#### Goal A
In the excerpt about iterated sine and cosine, reproduce the passage starting at "Near $0$ we" and ending after "infinitely many solutions.", switching "crazy behavior" to "erratic behavior".
#### Goal B
In the excerpt about iterated sine and cosine, which theorem is applied to the function $\cos z-g(x)$?
#### Goal C
Extend the excerpt about iterated sine and cosine from where it stops.

#### Excerpted text
================================

As $\Re[z]$ becomes large, $f(z)$ behaves roughly as $\log^nz$. So it does not ever stabilize completely, but it does grow slowly enough that it is effectively constant across each period of $\cos z$. Here is a plot of $\cos z-\sin^{(n)} f(z)$:

Near $0$ we have the crazy behavior of $\sin^{(n)}$ visible, and the branch cut at negative reals is also visible, but on the right, we have very regular behavior, essentially the same as $\cos z$ plus a slowly varying part. We now show that for some sufficiently large (but not too large - see below) real $x$, there are at least $2$ solutions of $\cos z=\sin^{(n)} f(z)$ with $|\Re[z]-x|\le 2\pi$. It follows that $\cos^{(n)}z=\sin^{(n)}z$ has infinitely many solutions.

Let $g(z)=\sin^{(n)} f(z)$, and suppose we have chosen $x$ sufficiently large. We will approximate $g(z)$ by $g(x)$ in a nearby region, and use Rouche's theorem on the function $\cos z-g(x)$, with $g(x)-g(z)$ as the perturbation. The region of interest is a rectangle bounded by $|\Im[z]|\le R$ and either $2\pi n\le\Re[z]\le 2\pi n+2\pi$, or $2\pi n-\pi\le\Re[z]\le 2\pi n+\pi$, where $n$ is chosen so that the rectangle includes $x$. If $\Re[g(x)]$ is negative, then $\cos z-g(x)$ takes a minimum value at least $1$ on the vertical lines $\Re[z]=2\pi n$, so we use the region $2\pi n\le\Re[z]\le 2\pi n+2\pi$, and if it is positive then $\cos z-g(x)$ takes a minimum value at least $1$ on vertical lines $\Re[z]=2\pi n+\pi$, so we use the other region.

================================

#### Information supplied

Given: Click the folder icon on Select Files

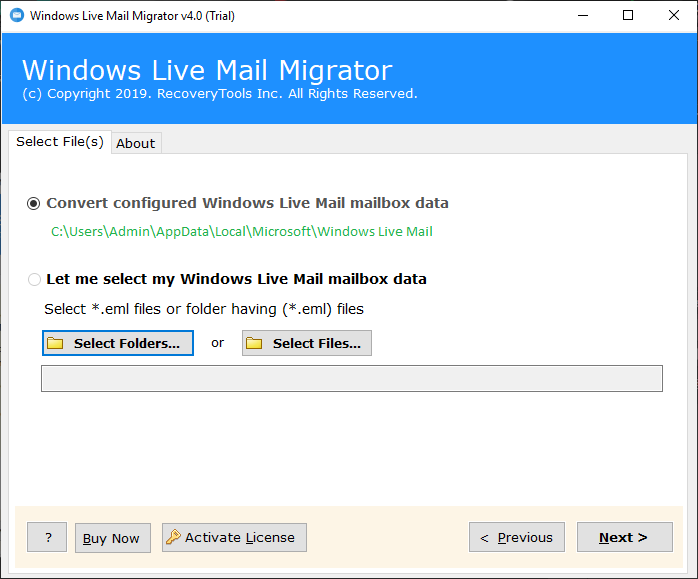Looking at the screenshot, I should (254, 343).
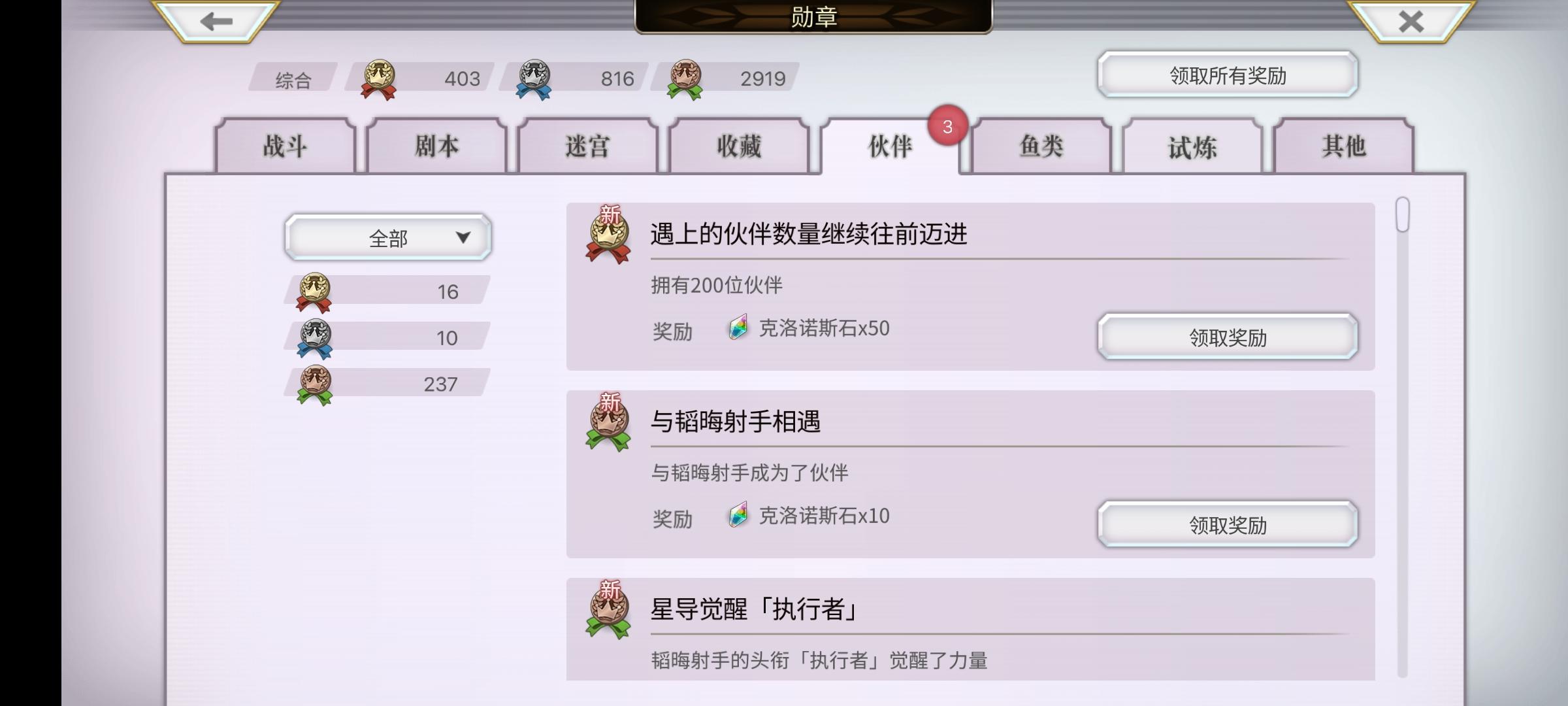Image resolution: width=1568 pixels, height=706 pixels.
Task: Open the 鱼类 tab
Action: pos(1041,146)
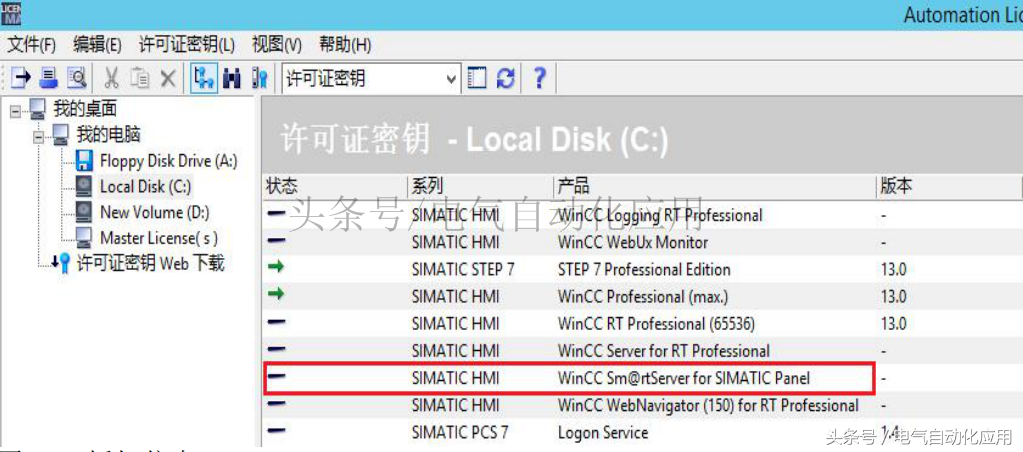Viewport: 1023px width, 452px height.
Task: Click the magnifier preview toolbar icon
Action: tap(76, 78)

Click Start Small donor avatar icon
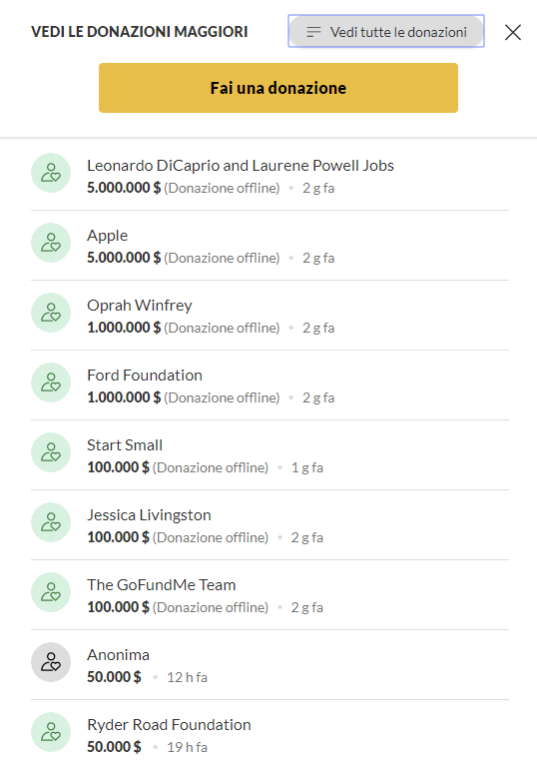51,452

================================

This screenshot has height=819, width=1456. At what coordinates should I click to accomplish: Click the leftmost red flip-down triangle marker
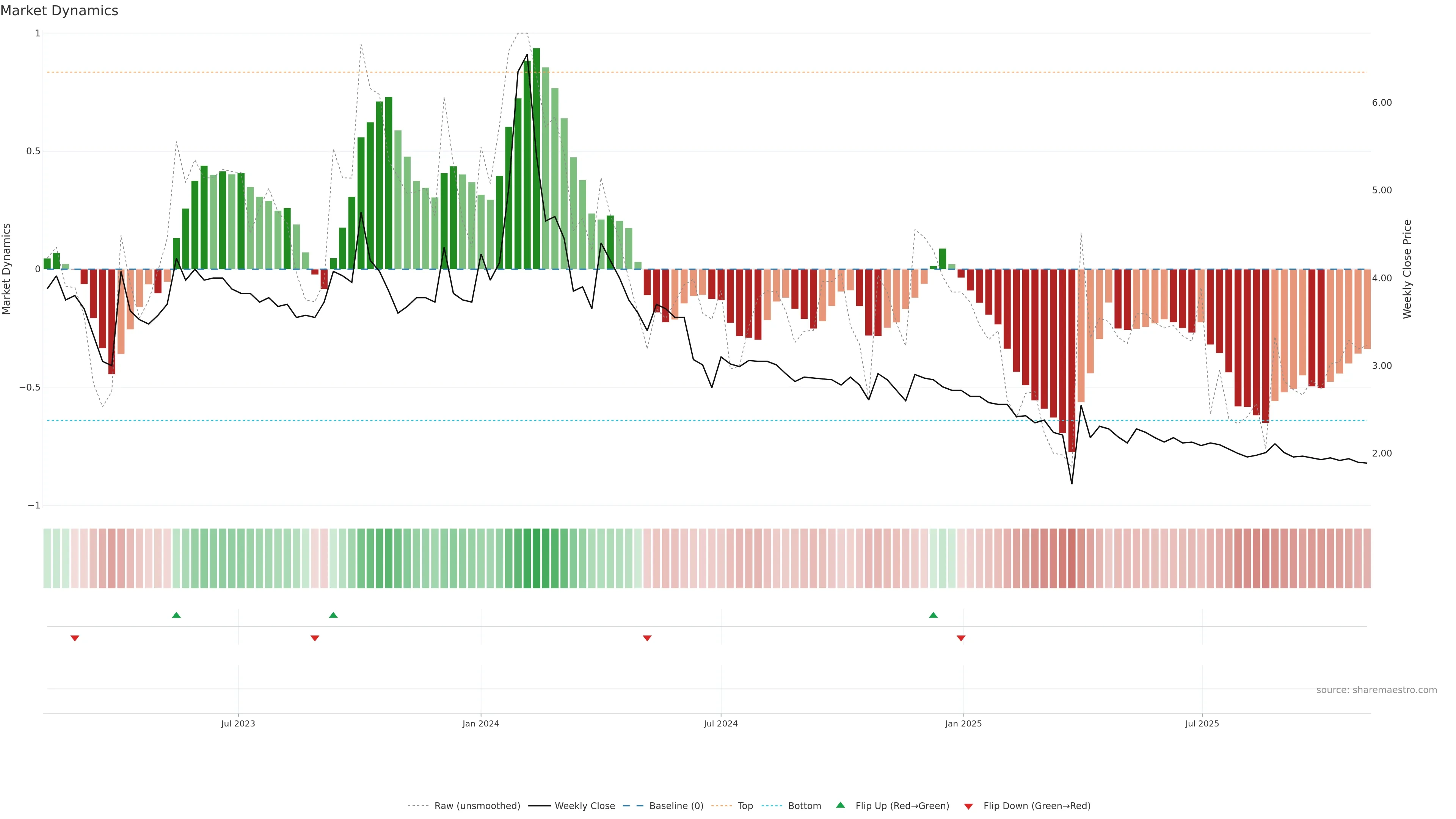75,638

================================

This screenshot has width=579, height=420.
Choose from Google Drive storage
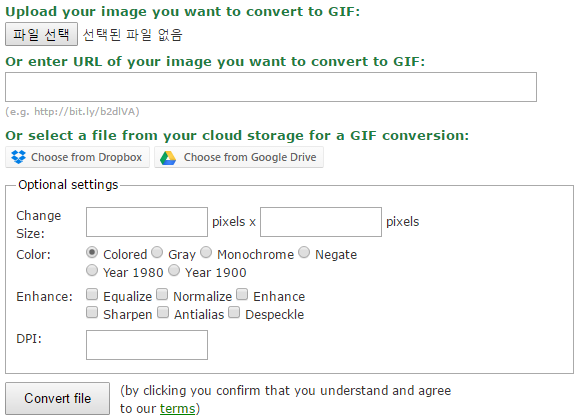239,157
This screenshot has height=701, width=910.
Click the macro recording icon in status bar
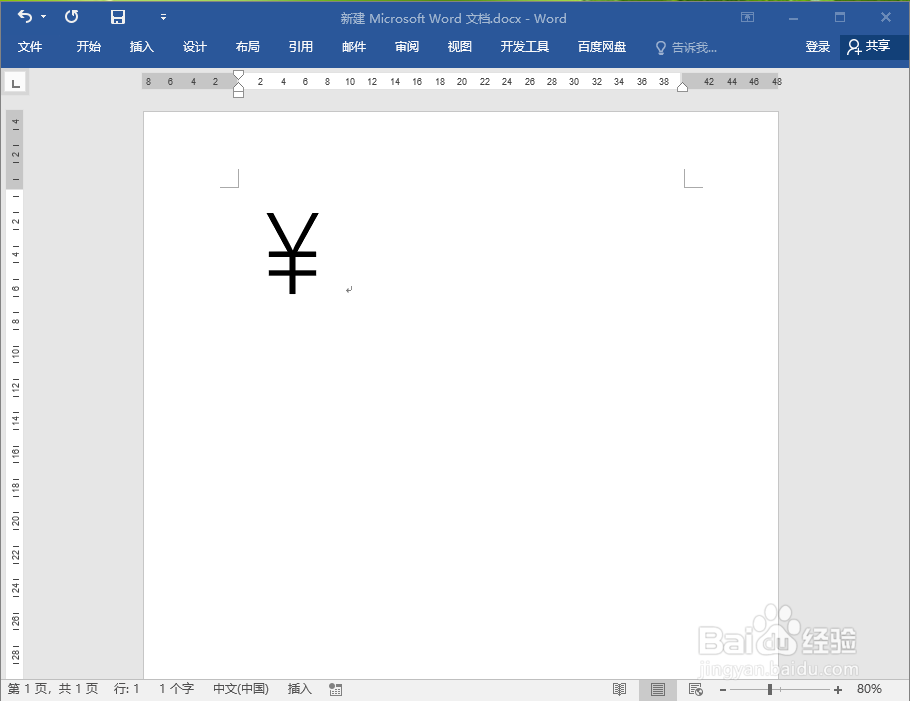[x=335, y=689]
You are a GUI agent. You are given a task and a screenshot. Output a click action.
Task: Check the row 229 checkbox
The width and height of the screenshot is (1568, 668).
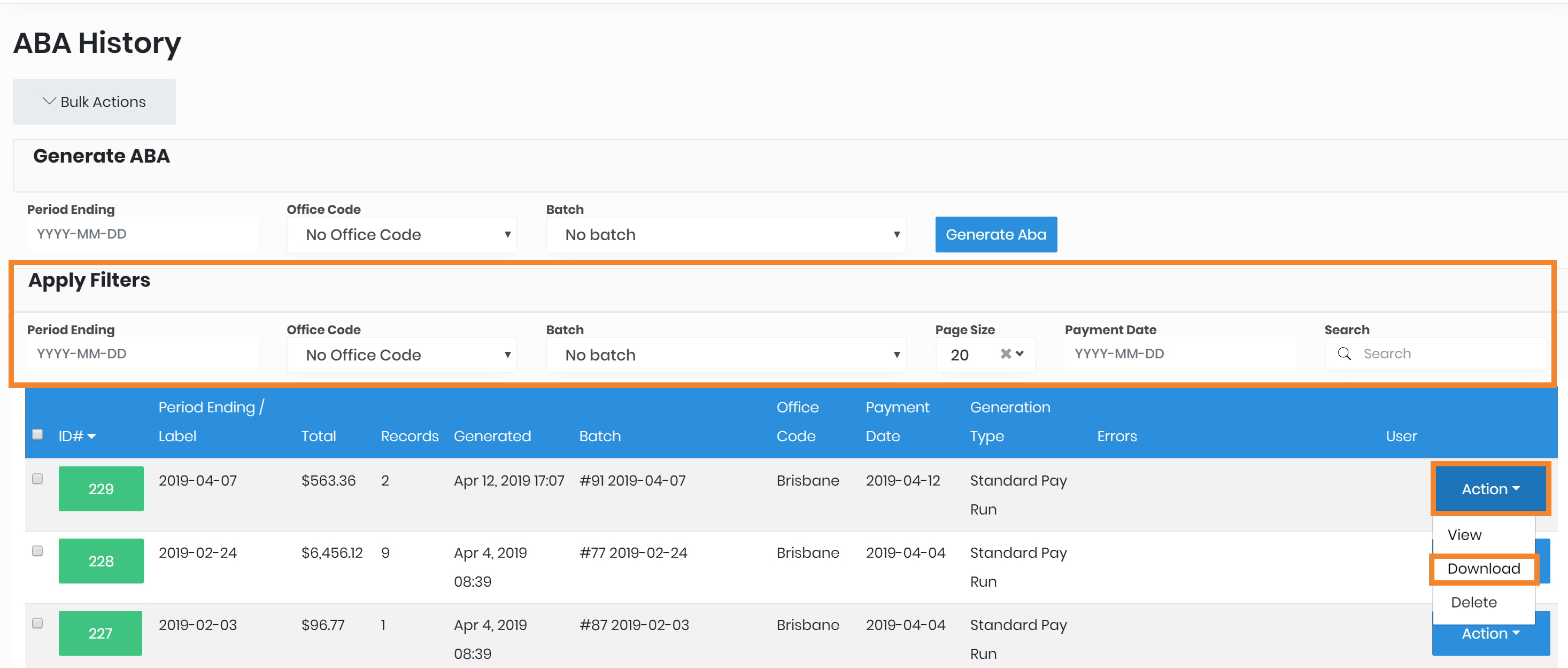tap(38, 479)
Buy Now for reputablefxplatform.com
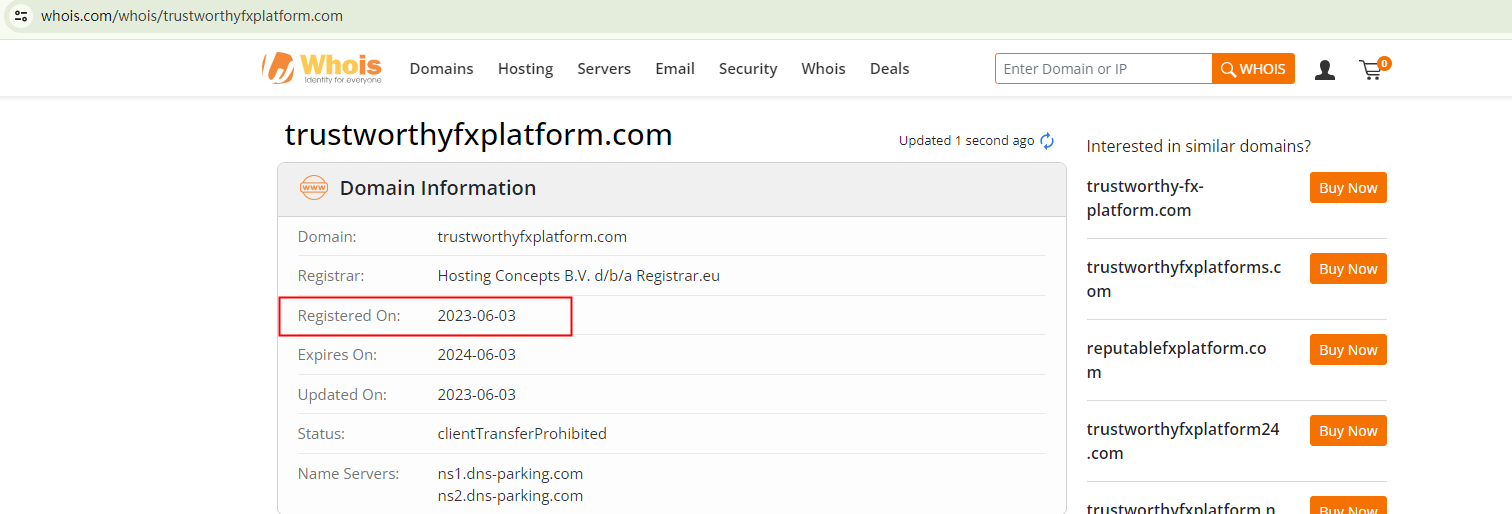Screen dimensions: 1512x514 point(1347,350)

================================

#### Result A
Near $0$ we have the erratic behavior of $\sin^{(n)}$ visible, and the branch cut at negative reals is also visible, but on the right, we have very regular behavior, essentially the same as $\cos z$ plus a slowly varying part. We now show that for some sufficiently large (but not too large - see below) real $x$, there are at least $2$ solutions of $\cos z=\sin^{(n)} f(z)$ with $|\Re[z]-x|\le 2\pi$. It follows that $\cos^{(n)}z=\sin^{(n)}z$ has infinitely many solutions.

#### Result B
Rouche's theorem

#### Result C
It suffices to show $|g'(z)|\le\frac1{2\pi}$ for all $z$ in the rectangle, because then $$|g(x)-g(z)|\le \frac1{2\pi}|z-x|\le \frac1{2\pi}\sqrt{\Im[z]^2+(2\pi)^2}\le \cosh \Im[z]\le \left|\cos z\right|$$ so Rouche's theorem applies.

It turns out that it is surprisingly hard to show that $g(z)$ is slowly varying. The problem is that $\sin^{(n)} z$ has the potential to blow up the value, but it doesn't in this case, and the reason is more subtle than a crude estimation will give you.

Below is a plot of $\sin^{(100)}z$. We can see the fractal nature of $\sin^{(n)}z$ here; the red and blue basins are the regions where the sequence $(\sin^{(n)}z)_n$ converges (slowly) to zero more or less along the real line near $\sin 1$ (red) or $-\sin 1$ (blue). The white regions are where $\sin^{(n)}$ blows up (this process is extremely nonuniform, since the points are sent all over the plane and may hit a convergent region again).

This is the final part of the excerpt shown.